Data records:

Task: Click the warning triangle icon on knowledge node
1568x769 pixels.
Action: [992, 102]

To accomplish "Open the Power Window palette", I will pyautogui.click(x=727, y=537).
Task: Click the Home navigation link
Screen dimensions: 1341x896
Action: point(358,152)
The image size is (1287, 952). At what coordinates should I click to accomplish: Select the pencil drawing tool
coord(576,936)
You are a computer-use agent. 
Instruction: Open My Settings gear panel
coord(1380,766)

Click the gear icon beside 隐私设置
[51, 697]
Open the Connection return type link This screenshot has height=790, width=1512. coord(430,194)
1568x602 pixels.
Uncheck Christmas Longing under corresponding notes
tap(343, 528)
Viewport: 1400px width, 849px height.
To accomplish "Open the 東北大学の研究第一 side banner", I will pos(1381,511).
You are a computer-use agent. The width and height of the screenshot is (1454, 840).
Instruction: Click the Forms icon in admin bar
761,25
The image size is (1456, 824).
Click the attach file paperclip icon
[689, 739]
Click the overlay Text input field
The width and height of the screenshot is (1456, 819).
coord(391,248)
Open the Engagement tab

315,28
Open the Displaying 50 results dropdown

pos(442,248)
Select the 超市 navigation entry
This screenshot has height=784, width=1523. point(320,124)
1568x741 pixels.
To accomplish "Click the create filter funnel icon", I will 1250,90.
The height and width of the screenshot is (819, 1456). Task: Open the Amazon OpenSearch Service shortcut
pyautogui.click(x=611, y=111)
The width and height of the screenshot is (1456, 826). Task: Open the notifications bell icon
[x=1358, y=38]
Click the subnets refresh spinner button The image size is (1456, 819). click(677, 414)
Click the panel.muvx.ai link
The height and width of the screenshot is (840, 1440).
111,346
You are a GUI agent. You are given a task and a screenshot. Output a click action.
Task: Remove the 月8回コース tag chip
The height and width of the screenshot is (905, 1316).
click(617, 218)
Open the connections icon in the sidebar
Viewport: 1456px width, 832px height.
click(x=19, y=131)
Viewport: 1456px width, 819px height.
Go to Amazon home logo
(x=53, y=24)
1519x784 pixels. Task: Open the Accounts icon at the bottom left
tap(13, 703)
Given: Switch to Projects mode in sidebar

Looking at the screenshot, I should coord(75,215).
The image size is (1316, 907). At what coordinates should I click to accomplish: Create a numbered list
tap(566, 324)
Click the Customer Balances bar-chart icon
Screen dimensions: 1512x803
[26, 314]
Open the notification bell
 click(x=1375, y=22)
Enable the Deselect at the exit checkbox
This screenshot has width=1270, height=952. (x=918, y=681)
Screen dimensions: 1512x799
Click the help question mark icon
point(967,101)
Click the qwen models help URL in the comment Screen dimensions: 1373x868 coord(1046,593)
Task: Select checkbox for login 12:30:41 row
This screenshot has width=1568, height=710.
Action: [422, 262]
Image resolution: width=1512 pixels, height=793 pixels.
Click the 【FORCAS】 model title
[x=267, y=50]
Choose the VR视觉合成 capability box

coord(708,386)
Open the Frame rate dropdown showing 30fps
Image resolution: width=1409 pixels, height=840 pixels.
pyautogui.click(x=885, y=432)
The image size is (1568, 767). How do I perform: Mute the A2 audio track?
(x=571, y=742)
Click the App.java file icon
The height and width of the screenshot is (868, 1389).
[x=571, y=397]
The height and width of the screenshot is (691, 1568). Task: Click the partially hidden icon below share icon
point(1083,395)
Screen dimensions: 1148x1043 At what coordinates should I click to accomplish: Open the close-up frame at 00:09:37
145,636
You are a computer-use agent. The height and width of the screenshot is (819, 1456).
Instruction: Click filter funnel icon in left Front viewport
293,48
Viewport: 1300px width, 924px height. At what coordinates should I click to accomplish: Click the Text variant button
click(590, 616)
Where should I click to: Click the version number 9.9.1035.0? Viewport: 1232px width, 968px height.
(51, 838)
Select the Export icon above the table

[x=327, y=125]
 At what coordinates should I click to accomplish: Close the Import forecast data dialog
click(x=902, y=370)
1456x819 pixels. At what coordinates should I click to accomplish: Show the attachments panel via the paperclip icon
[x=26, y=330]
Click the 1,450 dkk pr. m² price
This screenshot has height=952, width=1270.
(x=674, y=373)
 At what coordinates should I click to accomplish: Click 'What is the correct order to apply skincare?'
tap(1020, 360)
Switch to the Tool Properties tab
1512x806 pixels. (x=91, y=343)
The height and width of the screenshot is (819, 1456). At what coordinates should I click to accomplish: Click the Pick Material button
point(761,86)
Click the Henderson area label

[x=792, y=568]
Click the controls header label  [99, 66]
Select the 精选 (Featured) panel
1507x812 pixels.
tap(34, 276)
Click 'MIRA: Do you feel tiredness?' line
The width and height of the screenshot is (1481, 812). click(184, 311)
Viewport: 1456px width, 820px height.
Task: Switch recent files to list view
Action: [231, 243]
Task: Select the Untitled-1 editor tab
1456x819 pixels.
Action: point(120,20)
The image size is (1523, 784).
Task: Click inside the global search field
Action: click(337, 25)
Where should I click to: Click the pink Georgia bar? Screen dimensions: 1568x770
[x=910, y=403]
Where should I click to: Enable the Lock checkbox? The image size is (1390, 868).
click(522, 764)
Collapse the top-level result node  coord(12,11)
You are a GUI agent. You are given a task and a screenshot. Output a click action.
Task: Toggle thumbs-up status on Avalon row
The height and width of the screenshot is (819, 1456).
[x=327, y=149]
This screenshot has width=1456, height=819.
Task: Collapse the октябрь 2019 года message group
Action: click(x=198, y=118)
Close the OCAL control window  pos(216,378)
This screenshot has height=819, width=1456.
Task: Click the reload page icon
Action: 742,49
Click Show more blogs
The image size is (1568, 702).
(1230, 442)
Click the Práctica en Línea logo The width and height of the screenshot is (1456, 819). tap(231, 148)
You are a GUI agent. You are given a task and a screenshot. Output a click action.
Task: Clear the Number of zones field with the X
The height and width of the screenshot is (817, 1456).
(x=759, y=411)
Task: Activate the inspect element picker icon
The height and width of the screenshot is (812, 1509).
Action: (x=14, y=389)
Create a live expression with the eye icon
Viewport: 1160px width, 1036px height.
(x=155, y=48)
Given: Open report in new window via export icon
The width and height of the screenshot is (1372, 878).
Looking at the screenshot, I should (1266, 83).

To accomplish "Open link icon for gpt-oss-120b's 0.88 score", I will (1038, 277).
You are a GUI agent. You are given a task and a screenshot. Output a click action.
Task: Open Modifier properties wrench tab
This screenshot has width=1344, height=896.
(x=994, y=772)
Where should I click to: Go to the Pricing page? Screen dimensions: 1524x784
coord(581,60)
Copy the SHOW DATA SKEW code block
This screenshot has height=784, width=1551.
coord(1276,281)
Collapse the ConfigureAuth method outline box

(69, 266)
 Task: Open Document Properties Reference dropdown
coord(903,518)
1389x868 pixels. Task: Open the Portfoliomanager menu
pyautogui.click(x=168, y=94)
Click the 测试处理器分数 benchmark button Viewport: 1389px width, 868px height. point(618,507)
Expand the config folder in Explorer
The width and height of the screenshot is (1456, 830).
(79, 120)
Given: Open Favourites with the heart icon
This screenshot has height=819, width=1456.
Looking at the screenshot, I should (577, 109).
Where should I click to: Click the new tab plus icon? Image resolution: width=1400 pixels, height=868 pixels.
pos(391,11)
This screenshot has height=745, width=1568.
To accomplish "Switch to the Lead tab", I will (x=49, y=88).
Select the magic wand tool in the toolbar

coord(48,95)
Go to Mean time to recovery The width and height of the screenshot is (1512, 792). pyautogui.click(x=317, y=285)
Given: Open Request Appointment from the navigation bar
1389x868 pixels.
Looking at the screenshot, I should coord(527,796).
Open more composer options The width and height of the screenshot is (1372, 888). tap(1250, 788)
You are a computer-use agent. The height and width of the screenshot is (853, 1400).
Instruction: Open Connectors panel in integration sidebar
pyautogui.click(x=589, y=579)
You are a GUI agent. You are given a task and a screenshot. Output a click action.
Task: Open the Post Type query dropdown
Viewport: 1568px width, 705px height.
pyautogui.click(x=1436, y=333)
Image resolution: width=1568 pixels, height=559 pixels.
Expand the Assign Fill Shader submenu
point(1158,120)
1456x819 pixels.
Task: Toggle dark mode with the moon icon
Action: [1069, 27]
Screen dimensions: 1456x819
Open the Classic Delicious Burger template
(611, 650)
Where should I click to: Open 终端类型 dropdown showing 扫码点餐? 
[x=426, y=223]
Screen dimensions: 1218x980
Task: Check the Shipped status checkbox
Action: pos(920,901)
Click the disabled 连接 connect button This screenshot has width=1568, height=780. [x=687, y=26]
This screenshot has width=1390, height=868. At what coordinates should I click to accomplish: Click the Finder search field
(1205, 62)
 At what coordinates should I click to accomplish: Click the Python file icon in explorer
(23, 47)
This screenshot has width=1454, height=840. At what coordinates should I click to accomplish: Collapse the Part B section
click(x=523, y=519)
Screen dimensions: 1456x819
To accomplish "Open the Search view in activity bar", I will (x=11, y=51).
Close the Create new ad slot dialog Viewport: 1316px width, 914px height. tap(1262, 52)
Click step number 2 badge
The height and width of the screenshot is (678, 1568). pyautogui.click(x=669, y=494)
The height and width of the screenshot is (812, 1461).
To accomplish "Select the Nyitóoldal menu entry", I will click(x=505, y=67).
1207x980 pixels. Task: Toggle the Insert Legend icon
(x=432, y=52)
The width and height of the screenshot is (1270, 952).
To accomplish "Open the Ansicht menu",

What to work on: The task calls for all lines in the entries that hold "computer".

Task response:
You are a computer-use agent. 
You are a computer-use agent. The width and height of the screenshot is (1454, 840).
You are a computer-use agent. The height and width of the screenshot is (819, 1456).
You are a computer-use agent. The height and width of the screenshot is (853, 1400).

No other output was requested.